# Neuer CPU Kühler für i5 2500k



## mns1188 (12. Juli 2013)

*Neuer CPU Kühler für i5 2500k*

Moin PCGH-Community,

gestern ist mir während des zockens ein Schraubgewinde vom Plastikrahmen durchgebrochen. Mein Arctic Cooling Freezer 13 hing zum glück noch an einer Schraube am Rahmen fest und ist mir nicht auf die Grafikkarte gefallen. 

Jetzt wird Ersatz gesucht. Mein Budget liegt bei 30-40€.
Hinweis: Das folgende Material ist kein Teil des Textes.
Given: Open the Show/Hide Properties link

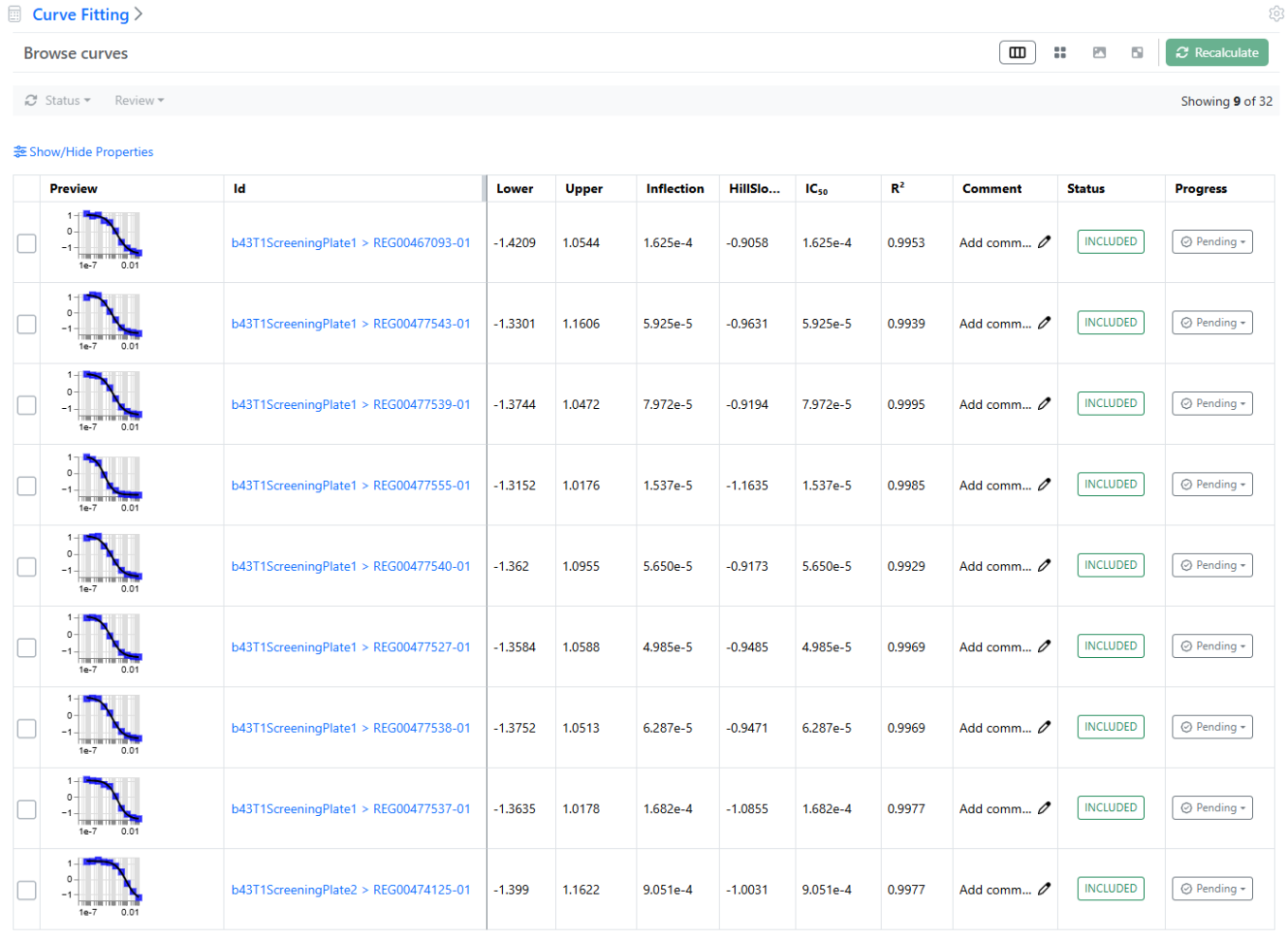Looking at the screenshot, I should pos(83,151).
Ich hatte mir jetzt schon ein paar CPU Kühler rausgesucht und wollte mal von euch hören welchen ihr mir empfehlen könnt.

Es soll später wenn die Leistung gefordert ist, auch leichtes OC betrieben werden.
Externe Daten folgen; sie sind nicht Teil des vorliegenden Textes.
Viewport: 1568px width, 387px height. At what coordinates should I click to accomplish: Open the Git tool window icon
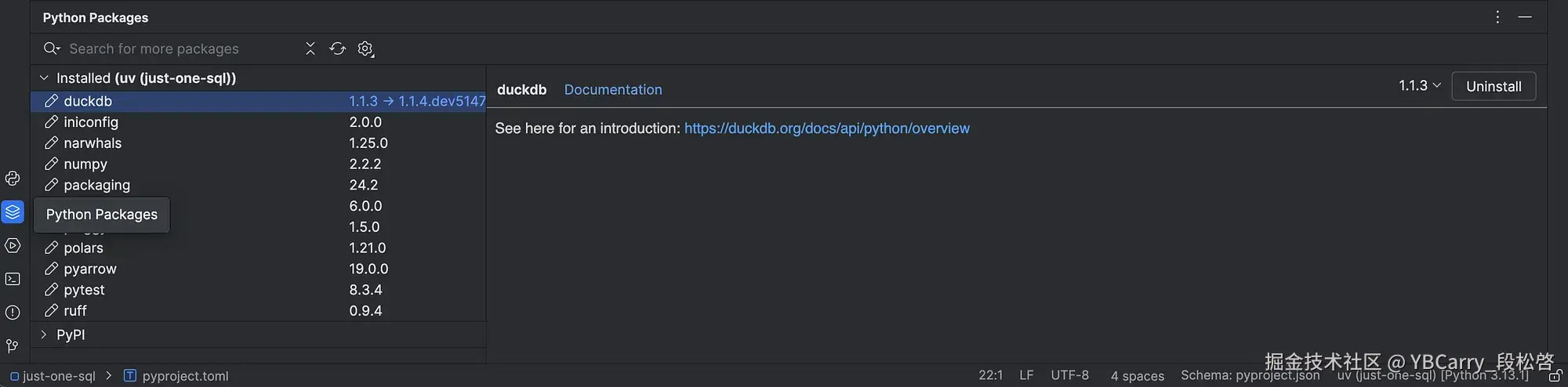click(x=13, y=345)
ELK Alpenföhn Brocken 31,67€

Thermalright HR-02 Macho 36,74€

Thermalright Macho 120 31,72

Bin auch noch für andere Vorschläge offen.

Hier noch mein Gehäuse und Mainboard.

Liebe Grüße mns1188


----------



## facehugger (12. Juli 2013)

*AW: Neuer CPU Kühler für i5 2500k*

Mit dem großen Macho könnte es schon eng werden, ich würde daher den Brocken 1 empfehlen. Jener ist auch gut für oc geeignet

Gruß


----------



## TzeOdin (12. Juli 2013)

*AW: Neuer CPU Kühler für i5 2500k*

brocken


----------



## Scalon (12. Juli 2013)

Was spricht gegen Brocken 2?


----------



## facehugger (12. Juli 2013)

*AW: Neuer CPU Kühler für i5 2500k*



Scalon schrieb:


> Was spricht gegen Brocken 2?


Nichts, aber der passt vielleicht nicht ins Case des TE...

Gruß


----------



## Dr Bakterius (12. Juli 2013)

*AW: Neuer CPU Kühler für i5 2500k*



Scalon schrieb:


> Was spricht gegen Brocken 2?



19cm Gehäusebreite sprechen dagegen. In der Masse passen vielleicht 15,8cm Kühler gerade noch rein. Ich würde da aber auch den Brocken empfehlen


----------



## mns1188 (12. Juli 2013)

*AW: Neuer CPU Kühler für i5 2500k*

Danke für die zahlreichen Antworten

Wird also der Brocken.

Liebe Grüße mns1188


----------



## Ratskrone (13. Juli 2013)

*AW: Neuer CPU Kühler für i5 2500k*

Brocken kann ich auch empfehlen


----------



## sowas1337 (13. Juli 2013)

*AW: Neuer CPU Kühler für i5 2500k*

der Brocken 1 hat aber auf dem 1155 Sockel keine Backplate...Hab ihn zwar auch drauf, aber irgendwie ist es mir nicht ganz geheuer


----------



## Cube (14. Juli 2013)

*AW: Neuer CPU Kühler für i5 2500k*

Dark Rock 2?


----------



## Dr Bakterius (14. Juli 2013)

*AW: Neuer CPU Kühler für i5 2500k*

Dark Rock 2, ist ja nur verträumte 16,6 cm hoch das wird schwerlich passen ohne Blecharbeiten bei 19 cm Außenbreite


----------



## mns1188 (14. Juli 2013)

*AW: Neuer CPU Kühler für i5 2500k*

Budget liegt bei 30 - 40€
Und ja der Kühler sollte net höher als 15,5 - 15,8 cm hoch sein. Ich hatte mich jetzt für den Macho 120 umentschieden.
Der passt ganz sicher mit seinen 15 cm in mein Gehäuse und ist kaum schwächer als der macho hr-02.


----------



## der pc-nutzer (14. Juli 2013)

Schon gekauft? Wenn nein, sieh dir mal den be quiet shadow rock topflow sr-1 an. Kühlt gar so gut wie der hr-02


----------



## mns1188 (14. Juli 2013)

*AW: Neuer CPU Kühler für i5 2500k*

Ne noch nicht gekauft. 
Du meinst bestimmt den hier. be quiet! Shadow Rock PRO SR1, BQ SR1-46-120 - Hardware,
Der wär auch noch ne alternative. Ich schau mir mal genauere Test zu dem an.


----------



## Sanyassin (14. Juli 2013)

*AW: Neuer CPU Kühler für i5 2500k*

oder einfach den kleinen Bruder vom MAcho nehmen, wie Du ja auch schon angedacht hast.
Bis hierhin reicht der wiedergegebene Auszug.